Which plot shows quantity more precisely?

# ppt_vocab as numeric
ggplot(d_spellname, aes(x = dur, 
                        y = rt, 
                        colour = ppt_vocab)) +
  geom_point() 

# Convert ppt_vocab to characters
d_spell_2 <- mutate(d_spellname, 
                        vocab_2 = as.character(ppt_vocab))

ggplot(d_spell_2, aes(x = dur, 
                          y = rt, 
                          colour = vocab_2)) +
  geom_point() 

Summary Hierarchy

Aesthetic Best For Why
Position (x, y) Continuous Most precise, linear mapping
Length / Size Continuous Perceived magnitude
Color (lightness) Continuous Suggests intensity or order
Color (hue) Categorical Distinct, unordered groups
Shape / Linetype Categorical Symbolic differences
Fill / Alpha Either Can show density or group separation

What does “Hue” mean?

Hue refers to the type of colour; what we usually mean when we say red, blue, green, yellow, etc.

It distinguishes different colours along the colour wheel, not how bright or dark they are.

  • Hue = the colour family
  • Lightness / Luminance
  • Saturation = pure or intense

In ggplot2 terms

When you map a categorical variable to colour (or fill), ggplot2 typically varies the hue:

Each penguin species (palmerpenguins::penguins) gets a different hue (blue, green, red).

This uses a qualitative palette, where hues are different but brightness is roughly equal.

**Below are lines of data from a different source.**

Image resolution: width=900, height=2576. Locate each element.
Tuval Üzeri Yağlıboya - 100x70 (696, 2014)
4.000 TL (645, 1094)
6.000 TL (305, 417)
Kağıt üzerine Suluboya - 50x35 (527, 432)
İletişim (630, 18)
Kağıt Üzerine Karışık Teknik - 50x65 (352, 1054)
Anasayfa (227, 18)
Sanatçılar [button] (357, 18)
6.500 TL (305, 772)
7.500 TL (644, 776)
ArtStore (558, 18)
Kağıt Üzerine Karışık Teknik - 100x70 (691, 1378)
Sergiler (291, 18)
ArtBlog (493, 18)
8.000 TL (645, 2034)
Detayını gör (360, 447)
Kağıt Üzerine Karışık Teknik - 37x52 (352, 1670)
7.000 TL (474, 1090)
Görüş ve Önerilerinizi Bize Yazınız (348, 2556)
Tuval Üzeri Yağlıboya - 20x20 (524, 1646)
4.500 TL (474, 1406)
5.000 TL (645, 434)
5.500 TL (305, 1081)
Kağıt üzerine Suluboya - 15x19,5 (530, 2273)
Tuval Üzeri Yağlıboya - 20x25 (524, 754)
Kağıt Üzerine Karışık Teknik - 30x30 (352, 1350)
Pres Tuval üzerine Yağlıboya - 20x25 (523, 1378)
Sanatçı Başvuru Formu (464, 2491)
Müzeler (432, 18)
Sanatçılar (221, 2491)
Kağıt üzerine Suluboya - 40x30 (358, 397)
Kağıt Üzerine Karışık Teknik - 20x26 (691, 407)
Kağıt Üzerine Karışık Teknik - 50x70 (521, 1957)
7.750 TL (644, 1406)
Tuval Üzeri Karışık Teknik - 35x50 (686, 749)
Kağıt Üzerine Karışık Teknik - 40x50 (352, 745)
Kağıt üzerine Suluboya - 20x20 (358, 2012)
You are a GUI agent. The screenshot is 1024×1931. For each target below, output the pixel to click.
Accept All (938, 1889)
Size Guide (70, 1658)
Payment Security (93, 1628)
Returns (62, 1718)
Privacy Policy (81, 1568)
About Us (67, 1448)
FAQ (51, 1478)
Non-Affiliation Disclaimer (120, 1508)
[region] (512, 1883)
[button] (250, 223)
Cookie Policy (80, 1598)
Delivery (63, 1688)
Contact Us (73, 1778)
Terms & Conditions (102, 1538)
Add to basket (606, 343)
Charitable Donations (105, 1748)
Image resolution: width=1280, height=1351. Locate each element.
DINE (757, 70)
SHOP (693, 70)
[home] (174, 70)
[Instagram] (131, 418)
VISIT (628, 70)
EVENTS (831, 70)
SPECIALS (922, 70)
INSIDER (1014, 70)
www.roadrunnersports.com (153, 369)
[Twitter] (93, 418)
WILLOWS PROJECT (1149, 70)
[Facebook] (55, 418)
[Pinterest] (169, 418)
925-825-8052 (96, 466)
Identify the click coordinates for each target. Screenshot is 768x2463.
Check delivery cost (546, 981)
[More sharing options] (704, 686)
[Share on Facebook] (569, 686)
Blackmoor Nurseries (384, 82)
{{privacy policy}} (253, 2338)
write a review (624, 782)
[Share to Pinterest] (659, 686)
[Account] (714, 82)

There’s no order implied; just distinct color identities.

Example: Hue vs. Brightness

Type Used For Visual Meaning
Hue-based (qualitative) Categorical data Different kinds
Lightness-based (sequential) Continuous data More ↔ Less
Diverging (two hues) Continuous data around a midpoint Below vs. above average

Aesthetics vs Attributes

Complete RMarkdown document 3_aaa.Rmd for combining attributes and aesthetics.

Reading

Homework

Identify a dataset you would like to use for the formative assessment: post a description on our Teams channel.

Think about what you would like to visualise about these data:

  • Combination of variables
  • Variable types and appropriate aesthetics
  • Raw data and / or summary statistics
  • Look for appropriate visualisation tools HERE

References

Andrews, Mark. 2021. Doing Data Science in R: An Introduction for Social Scientists. SAGE Publications Ltd.

Cleveland, William S, and Robert McGill. 1984. “Graphical Perception: Theory, Experimentation, and Application to the Development of Graphical Methods.” Journal of the American Statistical Association 79 (387): 531–54.

Wickham, Hadley. 2010. “A Layered Grammar of Graphics.” Journal of Computational and Graphical Statistics 19 (1): 3–28.

———. 2016. Ggplot2: Elegant Graphics for Data Analysis. Springer.

Wickham, Hadley, and Garrett Grolemund. 2016. R for Data Science: Import, Tidy, Transform, Visualize, and Model Data. O’Reilly Media, Inc.

Wilkinson, Leland. 2005. The Grammar of Graphics. 2nd ed. Statistics and Computing. New York: Springer.

Wong, Bang. 2010. “Points of View: Design of Data Figures.” Nature Methods 7 (9): 665.